The U.S. Justice Department has sent wide-ranging subpoenas to several of the largest U.S. banks, including JPMorgan Chase and Bank of America, seeking information about whether they improperly closed customer accounts for political reasons, The Wall Street Journal reported Wednesday.

The subpoenas were issued by the U.S. Attorney’s Office in Washington, headed by Jeanine Pirro, and escalate President Donald Trump’s campaign to uncover proof that banks discriminated against conservatives and politically controversial industries, including his own family, according to the Journal. Wells Fargo & Co. is also among the recipients, the people said.

Some of the subpoenas were sent last year and ask the banks to provide lists of customers who were allegedly debanked, along with information about why their accounts were closed, the WSJ said. 

Trump said last year that he was cut off from bank accounts and denied new ones at JPMorgan and Bank of America after his first administration ended in the violent riot at the U.S. Capitol. In August, he signed an executive order directing banking regulators to investigate whether financial institutions had engaged in “politicized or unlawful debanking” and to take action, including financial penalties.

Until now, that review has primarily been the mandate of the Office of the Comptroller of the Currency, the Treasury Department bureau that supervises the largest U.S. banks. The executive order instructed regulators to refer matters to the attorney general as necessary, but the OCC had not made referrals to the Justice Department. Pirro’s office opened its investigations on its own, according to the newspaper. 

The OCC and the U.S. attorney’s office are coordinating their inquiries. The Federal Reserve and the Federal Deposit Insurance Corp. have also taken steps against the practice, Bloomberg reported.

In December, the OCC released a preliminary report saying it had found early evidence of debanking by the nine largest U.S. banks. The agency said affected industries included oil and gas, coal, firearms manufacturers, and adult entertainment, and it pointed to the banks’ own public reports on environmental and social commitments, including efforts to fight climate change and racial inequality.

A central challenge for prosecutors and regulators is identifying what laws banks violated by declining to serve certain industries or customers they deemed too risky under anti-money-laundering rules. Civil rights laws bar discrimination in lending, but banks otherwise have wide discretion over whom they serve, the Journal noted. 
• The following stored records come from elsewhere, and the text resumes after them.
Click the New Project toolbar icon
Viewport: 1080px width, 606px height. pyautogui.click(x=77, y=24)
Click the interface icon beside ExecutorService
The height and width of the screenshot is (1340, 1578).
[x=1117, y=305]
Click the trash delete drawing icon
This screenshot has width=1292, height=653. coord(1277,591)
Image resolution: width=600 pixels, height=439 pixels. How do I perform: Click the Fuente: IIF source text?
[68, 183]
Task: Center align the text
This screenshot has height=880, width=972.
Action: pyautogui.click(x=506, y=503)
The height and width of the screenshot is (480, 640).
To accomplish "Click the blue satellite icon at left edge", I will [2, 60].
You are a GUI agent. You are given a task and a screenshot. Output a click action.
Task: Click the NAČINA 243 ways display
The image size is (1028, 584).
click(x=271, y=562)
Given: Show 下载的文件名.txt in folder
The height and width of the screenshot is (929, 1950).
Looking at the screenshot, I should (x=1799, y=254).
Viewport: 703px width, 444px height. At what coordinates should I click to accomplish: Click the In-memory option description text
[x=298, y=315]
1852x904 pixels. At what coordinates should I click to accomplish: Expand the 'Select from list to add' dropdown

Pirro’s office is examining whether the banks’ conduct may have the Financial Institutions Reform, Recovery and Enforcement Act of 1989, a broad law traditionally used to prosecute bank-related fraud, some of the people told the news outlet. The Justice Department used the statute after the 2008 financial crisis in cases alleging banks misrepresented the quality of mortgage-backed securities.

Banks have said they do not close accounts for religious or political reasons, and that decisions to avoid certain industries or clients reflect laws requiring them to screen for criminal activity and money laundering, or other regulatory pressures meant to safeguard institutions, according to the Journal. JPMorgan has said it has parted ways with customers in some cases where they create “legal or regulatory risk for the company,” Bloomberg reported.

Trump in January personally sued JPMorgan and its chief executive, Jamie Dimon, alleging the bank improperly closed his accounts for political reasons after the Jan. 6, 2021, Capitol riot, according to the Journal. The Trump family last year also sued Capital One Financial Corp., saying the bank notified Trump-affiliated businesses in 2021 that it was closing more than 300 accounts. 

The banks have denied acting illegally. JPMorgan is awaiting a ruling on its request to move the Trump case to New York from Florida, where it was filed, according to Bloomberg.